[Extracted records]
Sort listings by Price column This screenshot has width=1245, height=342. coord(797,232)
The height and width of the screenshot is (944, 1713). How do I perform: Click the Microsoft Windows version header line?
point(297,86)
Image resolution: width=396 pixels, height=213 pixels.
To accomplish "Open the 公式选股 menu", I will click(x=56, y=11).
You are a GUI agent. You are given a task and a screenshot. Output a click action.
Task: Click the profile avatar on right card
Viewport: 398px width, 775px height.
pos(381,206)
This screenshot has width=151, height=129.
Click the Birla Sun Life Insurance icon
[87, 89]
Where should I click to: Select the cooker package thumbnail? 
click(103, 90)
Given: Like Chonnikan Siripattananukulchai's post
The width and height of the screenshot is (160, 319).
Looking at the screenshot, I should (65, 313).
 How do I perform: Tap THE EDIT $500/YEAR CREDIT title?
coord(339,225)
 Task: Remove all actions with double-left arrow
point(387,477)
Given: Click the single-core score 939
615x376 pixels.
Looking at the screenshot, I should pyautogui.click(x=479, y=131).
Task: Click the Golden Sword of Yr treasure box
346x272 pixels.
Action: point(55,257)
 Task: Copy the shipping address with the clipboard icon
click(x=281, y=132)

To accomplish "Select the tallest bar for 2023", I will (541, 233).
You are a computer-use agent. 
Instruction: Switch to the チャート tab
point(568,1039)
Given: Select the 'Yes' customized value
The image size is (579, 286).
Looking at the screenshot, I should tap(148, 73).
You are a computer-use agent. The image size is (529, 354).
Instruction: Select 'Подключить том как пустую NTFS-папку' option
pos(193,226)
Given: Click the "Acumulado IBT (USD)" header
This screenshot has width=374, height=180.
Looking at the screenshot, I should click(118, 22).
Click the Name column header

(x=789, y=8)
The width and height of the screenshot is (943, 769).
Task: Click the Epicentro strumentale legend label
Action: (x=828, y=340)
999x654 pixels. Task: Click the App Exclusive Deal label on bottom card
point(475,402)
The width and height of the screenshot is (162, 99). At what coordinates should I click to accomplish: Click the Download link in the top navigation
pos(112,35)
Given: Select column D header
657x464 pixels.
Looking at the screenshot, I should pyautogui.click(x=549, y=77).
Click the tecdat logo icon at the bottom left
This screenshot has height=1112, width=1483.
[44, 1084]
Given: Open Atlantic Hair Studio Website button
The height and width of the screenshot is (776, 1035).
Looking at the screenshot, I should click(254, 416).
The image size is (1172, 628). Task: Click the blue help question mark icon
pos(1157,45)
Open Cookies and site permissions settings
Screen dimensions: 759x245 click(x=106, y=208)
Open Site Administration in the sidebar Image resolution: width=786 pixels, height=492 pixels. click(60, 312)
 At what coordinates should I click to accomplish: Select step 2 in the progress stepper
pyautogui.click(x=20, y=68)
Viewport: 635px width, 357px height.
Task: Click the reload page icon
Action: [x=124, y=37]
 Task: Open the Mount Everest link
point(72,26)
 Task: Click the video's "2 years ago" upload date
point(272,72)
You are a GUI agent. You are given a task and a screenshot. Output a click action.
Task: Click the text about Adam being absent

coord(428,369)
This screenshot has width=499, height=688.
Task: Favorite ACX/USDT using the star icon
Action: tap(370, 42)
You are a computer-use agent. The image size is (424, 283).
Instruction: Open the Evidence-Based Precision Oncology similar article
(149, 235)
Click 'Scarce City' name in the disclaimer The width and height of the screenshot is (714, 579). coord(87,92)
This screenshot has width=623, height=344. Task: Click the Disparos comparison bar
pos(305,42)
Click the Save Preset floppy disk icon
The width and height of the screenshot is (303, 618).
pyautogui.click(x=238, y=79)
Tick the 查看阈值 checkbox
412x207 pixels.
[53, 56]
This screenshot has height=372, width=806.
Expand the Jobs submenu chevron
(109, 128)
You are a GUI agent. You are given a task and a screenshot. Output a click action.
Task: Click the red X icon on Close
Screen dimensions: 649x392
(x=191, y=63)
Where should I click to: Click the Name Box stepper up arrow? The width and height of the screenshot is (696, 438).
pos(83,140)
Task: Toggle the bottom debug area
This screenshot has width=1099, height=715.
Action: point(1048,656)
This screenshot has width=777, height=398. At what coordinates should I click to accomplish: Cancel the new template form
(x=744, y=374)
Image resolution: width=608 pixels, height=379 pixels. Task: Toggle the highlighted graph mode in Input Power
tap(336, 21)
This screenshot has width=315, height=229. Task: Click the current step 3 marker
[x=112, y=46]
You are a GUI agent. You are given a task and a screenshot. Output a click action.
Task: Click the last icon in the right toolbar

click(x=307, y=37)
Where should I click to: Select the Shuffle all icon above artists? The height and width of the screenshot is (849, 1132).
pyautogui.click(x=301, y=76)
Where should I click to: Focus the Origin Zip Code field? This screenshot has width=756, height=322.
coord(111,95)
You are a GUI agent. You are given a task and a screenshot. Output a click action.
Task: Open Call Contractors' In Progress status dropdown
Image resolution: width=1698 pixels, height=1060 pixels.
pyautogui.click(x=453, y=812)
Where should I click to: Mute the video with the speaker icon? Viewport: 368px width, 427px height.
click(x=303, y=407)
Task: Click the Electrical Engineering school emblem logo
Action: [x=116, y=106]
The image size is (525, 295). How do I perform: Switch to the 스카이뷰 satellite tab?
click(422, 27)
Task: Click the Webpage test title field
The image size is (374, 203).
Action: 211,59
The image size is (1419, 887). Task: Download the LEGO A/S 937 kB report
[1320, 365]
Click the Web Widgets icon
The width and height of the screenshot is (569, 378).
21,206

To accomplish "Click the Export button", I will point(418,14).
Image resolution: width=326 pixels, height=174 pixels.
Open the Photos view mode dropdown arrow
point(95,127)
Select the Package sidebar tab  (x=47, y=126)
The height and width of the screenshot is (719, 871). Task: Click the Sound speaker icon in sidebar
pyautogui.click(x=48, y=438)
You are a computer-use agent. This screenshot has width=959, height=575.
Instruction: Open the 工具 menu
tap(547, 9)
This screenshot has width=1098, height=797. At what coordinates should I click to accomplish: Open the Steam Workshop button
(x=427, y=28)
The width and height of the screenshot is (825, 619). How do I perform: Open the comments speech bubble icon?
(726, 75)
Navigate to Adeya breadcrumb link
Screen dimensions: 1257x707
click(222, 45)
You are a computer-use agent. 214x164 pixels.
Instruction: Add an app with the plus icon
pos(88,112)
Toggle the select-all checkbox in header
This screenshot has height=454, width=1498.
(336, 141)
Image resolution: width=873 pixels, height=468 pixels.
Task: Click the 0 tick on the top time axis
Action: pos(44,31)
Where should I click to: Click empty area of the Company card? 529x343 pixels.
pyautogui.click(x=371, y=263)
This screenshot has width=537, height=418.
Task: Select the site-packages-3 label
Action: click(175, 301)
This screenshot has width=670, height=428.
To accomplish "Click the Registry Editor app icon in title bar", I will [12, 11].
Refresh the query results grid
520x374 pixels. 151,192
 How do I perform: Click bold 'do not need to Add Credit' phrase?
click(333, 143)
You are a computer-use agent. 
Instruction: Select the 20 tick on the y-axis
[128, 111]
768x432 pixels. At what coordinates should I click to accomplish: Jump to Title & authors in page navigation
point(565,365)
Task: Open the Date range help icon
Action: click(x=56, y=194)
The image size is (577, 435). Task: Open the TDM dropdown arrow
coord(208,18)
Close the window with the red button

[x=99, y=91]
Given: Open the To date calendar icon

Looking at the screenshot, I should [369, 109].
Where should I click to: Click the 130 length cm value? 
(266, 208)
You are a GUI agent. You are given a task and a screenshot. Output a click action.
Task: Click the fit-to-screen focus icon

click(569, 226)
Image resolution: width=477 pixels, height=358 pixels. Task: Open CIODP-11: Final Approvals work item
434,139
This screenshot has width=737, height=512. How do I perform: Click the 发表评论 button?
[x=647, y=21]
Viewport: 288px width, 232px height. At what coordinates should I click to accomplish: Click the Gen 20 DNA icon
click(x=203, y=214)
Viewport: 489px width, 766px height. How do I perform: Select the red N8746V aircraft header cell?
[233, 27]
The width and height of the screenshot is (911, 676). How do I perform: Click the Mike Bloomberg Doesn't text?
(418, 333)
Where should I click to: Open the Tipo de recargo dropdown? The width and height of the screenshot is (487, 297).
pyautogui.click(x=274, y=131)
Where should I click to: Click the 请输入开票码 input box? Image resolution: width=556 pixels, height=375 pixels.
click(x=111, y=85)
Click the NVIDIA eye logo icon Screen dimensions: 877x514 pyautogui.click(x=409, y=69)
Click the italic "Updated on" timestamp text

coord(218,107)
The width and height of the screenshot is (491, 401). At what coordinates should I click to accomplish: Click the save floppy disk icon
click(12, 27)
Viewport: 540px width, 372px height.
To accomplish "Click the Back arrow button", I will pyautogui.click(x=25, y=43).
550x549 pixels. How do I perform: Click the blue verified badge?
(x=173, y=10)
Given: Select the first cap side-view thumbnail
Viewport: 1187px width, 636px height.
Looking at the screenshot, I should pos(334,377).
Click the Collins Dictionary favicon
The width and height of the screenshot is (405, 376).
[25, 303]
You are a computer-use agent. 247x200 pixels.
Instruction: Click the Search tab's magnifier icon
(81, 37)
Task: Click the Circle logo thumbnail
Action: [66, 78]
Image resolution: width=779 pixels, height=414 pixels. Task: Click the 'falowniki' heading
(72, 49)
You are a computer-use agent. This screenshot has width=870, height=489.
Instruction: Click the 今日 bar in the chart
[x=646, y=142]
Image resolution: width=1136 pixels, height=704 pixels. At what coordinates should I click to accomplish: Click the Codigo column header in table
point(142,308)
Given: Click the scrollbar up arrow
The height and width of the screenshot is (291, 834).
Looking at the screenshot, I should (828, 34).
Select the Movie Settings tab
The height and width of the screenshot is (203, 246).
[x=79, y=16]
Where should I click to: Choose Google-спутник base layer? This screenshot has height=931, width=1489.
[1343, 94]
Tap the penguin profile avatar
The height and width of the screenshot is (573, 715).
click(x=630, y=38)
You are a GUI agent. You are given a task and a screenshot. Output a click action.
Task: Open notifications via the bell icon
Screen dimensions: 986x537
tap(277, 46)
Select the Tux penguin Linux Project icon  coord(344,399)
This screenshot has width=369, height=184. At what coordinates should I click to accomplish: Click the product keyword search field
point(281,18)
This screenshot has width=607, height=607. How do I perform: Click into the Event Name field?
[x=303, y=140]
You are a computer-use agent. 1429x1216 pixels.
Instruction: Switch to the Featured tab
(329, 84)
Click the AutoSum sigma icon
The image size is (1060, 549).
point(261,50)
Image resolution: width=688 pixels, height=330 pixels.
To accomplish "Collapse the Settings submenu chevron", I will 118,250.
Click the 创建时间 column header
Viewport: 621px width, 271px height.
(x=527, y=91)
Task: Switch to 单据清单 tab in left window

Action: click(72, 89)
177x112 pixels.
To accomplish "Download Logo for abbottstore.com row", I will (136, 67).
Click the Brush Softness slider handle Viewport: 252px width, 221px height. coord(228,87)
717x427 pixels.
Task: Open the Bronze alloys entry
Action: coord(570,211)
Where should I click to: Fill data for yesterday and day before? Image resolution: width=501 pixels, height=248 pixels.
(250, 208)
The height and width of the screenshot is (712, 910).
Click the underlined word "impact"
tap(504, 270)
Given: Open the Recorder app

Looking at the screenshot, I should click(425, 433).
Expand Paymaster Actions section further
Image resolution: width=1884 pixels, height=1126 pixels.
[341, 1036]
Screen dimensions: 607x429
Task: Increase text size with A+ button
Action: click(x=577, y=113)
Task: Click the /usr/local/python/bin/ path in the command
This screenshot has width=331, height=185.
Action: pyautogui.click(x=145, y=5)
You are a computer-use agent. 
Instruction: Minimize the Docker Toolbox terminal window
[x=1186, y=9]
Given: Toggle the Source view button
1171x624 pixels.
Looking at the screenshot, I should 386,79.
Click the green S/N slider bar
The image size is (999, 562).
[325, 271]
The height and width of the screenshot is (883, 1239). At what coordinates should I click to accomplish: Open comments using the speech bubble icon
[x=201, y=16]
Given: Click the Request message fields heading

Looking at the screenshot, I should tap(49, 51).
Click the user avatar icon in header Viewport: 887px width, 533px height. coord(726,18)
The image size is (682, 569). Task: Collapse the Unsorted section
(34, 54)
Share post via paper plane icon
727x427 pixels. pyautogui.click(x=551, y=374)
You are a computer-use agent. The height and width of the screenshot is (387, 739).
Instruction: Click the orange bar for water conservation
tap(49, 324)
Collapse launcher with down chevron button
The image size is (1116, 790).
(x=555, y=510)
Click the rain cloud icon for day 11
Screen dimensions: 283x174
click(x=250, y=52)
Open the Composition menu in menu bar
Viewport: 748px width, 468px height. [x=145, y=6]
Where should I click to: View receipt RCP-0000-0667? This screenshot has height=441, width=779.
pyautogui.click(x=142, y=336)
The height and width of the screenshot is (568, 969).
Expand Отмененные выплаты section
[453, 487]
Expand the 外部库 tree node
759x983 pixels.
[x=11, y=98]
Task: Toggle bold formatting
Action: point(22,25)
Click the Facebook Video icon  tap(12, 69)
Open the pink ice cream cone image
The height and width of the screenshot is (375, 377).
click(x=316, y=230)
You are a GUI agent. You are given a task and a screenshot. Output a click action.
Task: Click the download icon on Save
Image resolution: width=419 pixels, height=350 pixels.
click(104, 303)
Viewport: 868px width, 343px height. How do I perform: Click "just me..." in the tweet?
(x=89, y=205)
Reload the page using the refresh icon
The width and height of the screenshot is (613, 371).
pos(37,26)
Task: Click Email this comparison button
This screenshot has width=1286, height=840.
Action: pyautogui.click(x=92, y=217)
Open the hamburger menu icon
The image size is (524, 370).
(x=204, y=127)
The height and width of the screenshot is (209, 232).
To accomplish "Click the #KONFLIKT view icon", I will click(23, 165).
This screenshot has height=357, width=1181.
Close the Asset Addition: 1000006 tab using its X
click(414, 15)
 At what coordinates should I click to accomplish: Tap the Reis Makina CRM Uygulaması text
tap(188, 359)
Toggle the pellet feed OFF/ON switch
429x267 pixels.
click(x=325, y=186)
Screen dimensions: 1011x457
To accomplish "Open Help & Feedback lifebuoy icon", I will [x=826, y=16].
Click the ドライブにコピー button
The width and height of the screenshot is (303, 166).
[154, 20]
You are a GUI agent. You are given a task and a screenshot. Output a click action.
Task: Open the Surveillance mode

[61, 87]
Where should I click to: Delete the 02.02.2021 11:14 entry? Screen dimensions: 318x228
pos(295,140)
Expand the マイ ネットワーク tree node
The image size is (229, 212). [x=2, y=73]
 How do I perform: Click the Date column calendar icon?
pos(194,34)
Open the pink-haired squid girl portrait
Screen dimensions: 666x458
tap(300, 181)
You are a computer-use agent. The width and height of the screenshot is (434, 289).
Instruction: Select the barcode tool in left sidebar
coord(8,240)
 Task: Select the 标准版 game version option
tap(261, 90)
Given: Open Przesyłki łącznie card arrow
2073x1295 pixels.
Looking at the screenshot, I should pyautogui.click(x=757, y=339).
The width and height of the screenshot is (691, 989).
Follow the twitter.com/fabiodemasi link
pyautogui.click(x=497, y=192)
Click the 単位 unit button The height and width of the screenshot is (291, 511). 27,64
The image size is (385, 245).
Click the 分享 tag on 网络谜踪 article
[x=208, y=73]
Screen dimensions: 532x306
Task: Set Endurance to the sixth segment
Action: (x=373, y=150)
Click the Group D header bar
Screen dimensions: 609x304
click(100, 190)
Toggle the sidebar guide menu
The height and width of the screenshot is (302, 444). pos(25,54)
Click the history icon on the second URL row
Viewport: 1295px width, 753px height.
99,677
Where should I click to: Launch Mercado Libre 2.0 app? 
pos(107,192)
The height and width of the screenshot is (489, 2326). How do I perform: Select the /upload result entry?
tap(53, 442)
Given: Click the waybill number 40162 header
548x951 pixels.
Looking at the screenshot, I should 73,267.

TASK TO CARRY OUT —
Among the lines above, count those containing "penguin", and give only the number.

ANSWER BOX —
2